Over the last several months, the utility company Entergy has launched a collection of requests for proposals (RFP) for renewable electricity in Arkansas, Louisiana, and Mississippi totaling 3 GW of capacity. Furthermore, according to Entergy’s 2022 Investor Presentation, there’s a chance for 14 to 17 GWac of renewables by 2031.
The RFPs, which span three states, are seeking 500 MW, 1.5 GW, and 1 GW of capacity for Mississippi, Louisiana, and Arkansas, respectively. These 2022 RFPs represent three times the utility’s 2021 RFPs for the three states, which recently totaled 1.5 GW of capacity.

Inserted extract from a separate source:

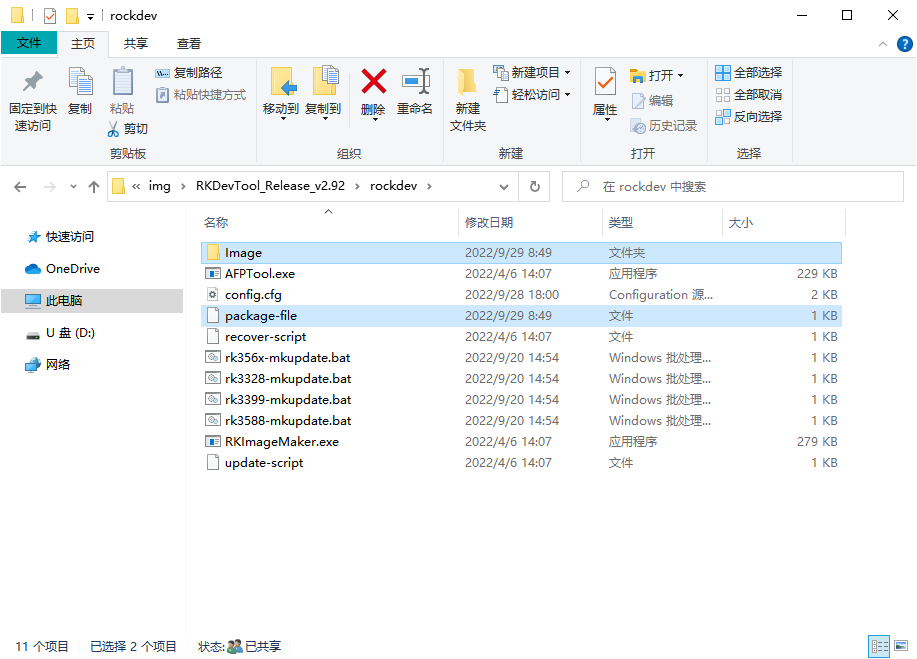This screenshot has width=917, height=659.
Task: Click the 粘贴 (Paste) icon
Action: [x=122, y=95]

The Mississippi and Arkansas RFP’s launched in February and April, respectively, while Louisiana’s RFP opens for registration on July 11th. The Mississippi and Arkansas RFP websites are light on details, but the Arkansas website has made more substantial documentation available.
The future volume – found in the 2022 Investor’s Presentation – is 21 to 25 times greater than the capacity which is currently in service, and 11 to 13 times greater than the renewable capacity that is currently in progress or announced.
The company notes that they plan to refine their business activities to ‘increase competitiveness’ while developing solar projects. The company’s project development changes include getting involved in early-stage acquisition, buying and holding land, optimizing grid locations and design standards, and procuring their own solar modules.
The company seeks 50% of the projects via a standard power purchase agreement (PPA), and 50% to be BOT (built by third parties, and later transferred and owned by the utility). The PPA terms allowed are 10 to 20 years, with a preference for 15 years or less. All solar projects must be at least 50 MWac in capacity.
Energy storage was mentioned in the investor presentation, however, it did not mention suggested capacities. The RFP suggests that any energy storage included in proposals should provide four hours relative to the power output, and be DC coupled. However, there was also a hydrogen facility announced; the 2.43 GW Orange County Advanced Power Station.
The hydrogen-capable facility is expected to turn on in 2026, and use a mix of fossil gas and 30% hydrogen. It is eventually expected to move toward burning 100% hydrogen. There is no reference to the source of electricity which will be generating the hydrogen.